For some homeschoolers, the kids interests would guide everything.  We’re not in that category – I’ve got no problem with unschooling, but I’ve also got no problem saying “ok, we’re going to work on this, now.”  Right now we’re doing that with Isaiah – he’s not reading yet, in part, I think because his brother Simon reads to him constantly, and because he’s entering 1st Grade in his Hebrew School, he really needs to learn to read.  Last year we let it go, this year, we’re pushing a bit harder – and he’s more interested (he loves to cook and wants to be able to read recipes independently).  We insist the kids do music practice, do their chores and learn things they don’t care about sometimes – because they don’t always know when learning something will be helpful to something they do want to to do.  I want learning to be fun, but I don’t think it always has to be fun every second – but that’s a philosophical approach.

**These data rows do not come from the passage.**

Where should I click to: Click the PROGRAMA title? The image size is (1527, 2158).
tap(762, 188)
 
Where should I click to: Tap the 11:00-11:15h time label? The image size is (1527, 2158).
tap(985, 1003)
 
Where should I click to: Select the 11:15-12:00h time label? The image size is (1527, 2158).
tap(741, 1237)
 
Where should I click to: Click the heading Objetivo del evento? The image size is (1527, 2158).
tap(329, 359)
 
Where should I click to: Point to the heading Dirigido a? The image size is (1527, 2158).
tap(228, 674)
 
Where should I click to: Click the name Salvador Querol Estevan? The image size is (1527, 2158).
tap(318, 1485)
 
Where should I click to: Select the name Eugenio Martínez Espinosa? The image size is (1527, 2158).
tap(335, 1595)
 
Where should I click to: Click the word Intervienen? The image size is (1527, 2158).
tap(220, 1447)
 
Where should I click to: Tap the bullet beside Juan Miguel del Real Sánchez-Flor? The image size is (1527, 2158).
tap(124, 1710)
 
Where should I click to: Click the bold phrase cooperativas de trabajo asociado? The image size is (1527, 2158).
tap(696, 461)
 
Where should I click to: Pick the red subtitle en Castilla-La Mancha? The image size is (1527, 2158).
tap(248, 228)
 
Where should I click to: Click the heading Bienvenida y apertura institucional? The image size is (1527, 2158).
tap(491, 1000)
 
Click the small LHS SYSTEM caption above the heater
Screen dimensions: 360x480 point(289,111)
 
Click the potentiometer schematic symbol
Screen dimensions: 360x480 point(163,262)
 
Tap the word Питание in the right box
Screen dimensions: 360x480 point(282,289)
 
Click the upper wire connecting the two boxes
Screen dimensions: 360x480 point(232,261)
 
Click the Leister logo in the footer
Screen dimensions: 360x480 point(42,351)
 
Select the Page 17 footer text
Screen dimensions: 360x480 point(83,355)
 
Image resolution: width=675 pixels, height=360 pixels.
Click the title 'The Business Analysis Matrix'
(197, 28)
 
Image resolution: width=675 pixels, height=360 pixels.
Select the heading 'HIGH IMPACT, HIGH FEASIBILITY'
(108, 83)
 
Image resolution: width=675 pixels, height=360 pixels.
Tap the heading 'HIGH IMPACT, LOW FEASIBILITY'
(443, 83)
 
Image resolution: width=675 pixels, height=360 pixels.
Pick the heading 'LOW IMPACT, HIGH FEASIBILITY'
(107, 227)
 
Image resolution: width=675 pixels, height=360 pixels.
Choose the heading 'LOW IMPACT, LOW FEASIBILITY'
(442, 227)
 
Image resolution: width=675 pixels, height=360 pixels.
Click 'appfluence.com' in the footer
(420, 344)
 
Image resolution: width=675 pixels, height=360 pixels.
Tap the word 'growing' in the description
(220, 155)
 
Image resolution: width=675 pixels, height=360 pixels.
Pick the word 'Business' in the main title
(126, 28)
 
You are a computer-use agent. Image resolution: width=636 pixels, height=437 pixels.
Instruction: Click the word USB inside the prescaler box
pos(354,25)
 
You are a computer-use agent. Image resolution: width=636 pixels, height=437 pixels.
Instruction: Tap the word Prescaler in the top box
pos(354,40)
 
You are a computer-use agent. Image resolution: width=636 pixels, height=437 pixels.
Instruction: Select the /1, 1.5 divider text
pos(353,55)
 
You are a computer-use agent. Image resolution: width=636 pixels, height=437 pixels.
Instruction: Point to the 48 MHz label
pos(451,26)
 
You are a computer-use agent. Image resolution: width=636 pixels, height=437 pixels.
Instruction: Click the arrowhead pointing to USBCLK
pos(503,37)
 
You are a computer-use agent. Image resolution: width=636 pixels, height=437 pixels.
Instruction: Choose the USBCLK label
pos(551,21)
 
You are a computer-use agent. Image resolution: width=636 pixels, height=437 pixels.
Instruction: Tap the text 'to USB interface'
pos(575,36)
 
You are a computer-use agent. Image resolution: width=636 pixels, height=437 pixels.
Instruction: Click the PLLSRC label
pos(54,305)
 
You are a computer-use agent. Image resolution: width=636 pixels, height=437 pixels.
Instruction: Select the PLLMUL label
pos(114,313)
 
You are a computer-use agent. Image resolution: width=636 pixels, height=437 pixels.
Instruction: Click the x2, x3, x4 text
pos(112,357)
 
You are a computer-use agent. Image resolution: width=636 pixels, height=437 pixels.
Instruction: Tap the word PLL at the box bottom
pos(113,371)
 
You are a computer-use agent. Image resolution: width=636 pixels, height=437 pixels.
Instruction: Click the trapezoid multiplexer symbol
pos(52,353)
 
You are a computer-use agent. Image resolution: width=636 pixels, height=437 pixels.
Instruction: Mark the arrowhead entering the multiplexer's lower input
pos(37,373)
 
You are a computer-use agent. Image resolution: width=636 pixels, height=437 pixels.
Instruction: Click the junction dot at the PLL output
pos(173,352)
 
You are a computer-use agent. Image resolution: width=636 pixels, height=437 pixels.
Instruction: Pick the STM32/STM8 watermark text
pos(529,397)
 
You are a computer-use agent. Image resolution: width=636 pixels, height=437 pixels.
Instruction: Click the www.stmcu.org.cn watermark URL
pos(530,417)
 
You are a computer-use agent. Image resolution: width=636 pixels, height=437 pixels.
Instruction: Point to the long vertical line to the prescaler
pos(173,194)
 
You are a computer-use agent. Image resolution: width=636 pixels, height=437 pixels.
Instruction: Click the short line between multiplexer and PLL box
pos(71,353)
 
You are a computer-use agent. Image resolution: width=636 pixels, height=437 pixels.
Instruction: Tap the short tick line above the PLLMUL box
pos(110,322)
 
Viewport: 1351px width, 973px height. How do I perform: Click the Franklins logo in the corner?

Besides memorizing Tom Lehrer’s “Elements” song (the chemical elements as of 1950 something sung to “I am the very model of a modern major general”) tomorrow, and reading Simon’s chemistry book and looking through cookbooks for Rosh Hashanah recipes, our school day will include reading the Torah stories that accompany the New Year’s Liturgy, painting the birdhouses the kids have been making and putting them up, taking another stab at a multi-perspective history of the ancient world, beginning with a children’s version of Virgil’s founding of Rome (so far the story has been really grabbing them), English and Hebrew reading lessons for Asher (still mastering his letters) and Isaiah (sounding out words), and making a pumpkin pie – Isaiah will read the recipes, Asher will help get out the ingredients, Simon will handle the lighting of the cookstove fire (with help), and Simon and Isaiah will add  pumpkin seeds to their seed-saving project. 

The whole thing will probably take less than two hours, perhaps not including the pie-baking time.  We also get pie out of it ;-) .  Much of the time is roughly indistinguishable from a lot of time we spend with the kids anyway, reading stories, doing our work with their help, and hanging about, singing, talking and giggling.   The next day we’ll work on math, poetry and music – making up insulting couplets, cutting pies into pieces (and eating them) to be counted, added, subtracted, and divided and divided again according to one’s abilities and age.  It is always hard to figure out what is work, and what is play.  Simon is old enough to do some work independently, so he can be doing math problems while I’m helping Isaiah with his reading and getting Asher to sort blocks by shape.  Sometimes we’re doing other stuff while we do it – I fold laundry while quizzing Simon about spelling, or answer Isaiah’s questions about birds while I’m doing dishes. 

Does it work, this informal approach?  It seems to – the kids are on grade-level pretty much across the board, and wildly above it in places. Simon reads at 7th grade level (he won’t be 8 until November) and is the consummate astronomer’s child, able to describe explain what a gamma-ray burst is, just in case you were wondering.   Isaiah alrady knows the lower multiplication tables, can bake cornbread, make bread and cookies with almost no help from memory and can identify more plants and their uses than Eric by a good stretch.  At 3, Asher can already sing the first verse of the Elements Song, recite the Prelude to the Constitution (no, we don’t teach that, he’s been listening to his big brothers ;-) ), make up new tunes to “Adon Olam” and explain that he’s a carbon-based life form. 

They are not geniuses, or even unusual children – Simon can’t write neatly, Isaiah doesn’t read yet, Asher still can’t eat without dripping.  Their knowledge is broad in some places, and imperfect in others.  What is different about homeschooling is simply this – they haven’t yet learned not to be having fun while learning.  And their parents haven’t yet hit the point where teaching isn’t fun.  We all stagger along as best we can, learning and getting things done, and mostly, having a good time of it.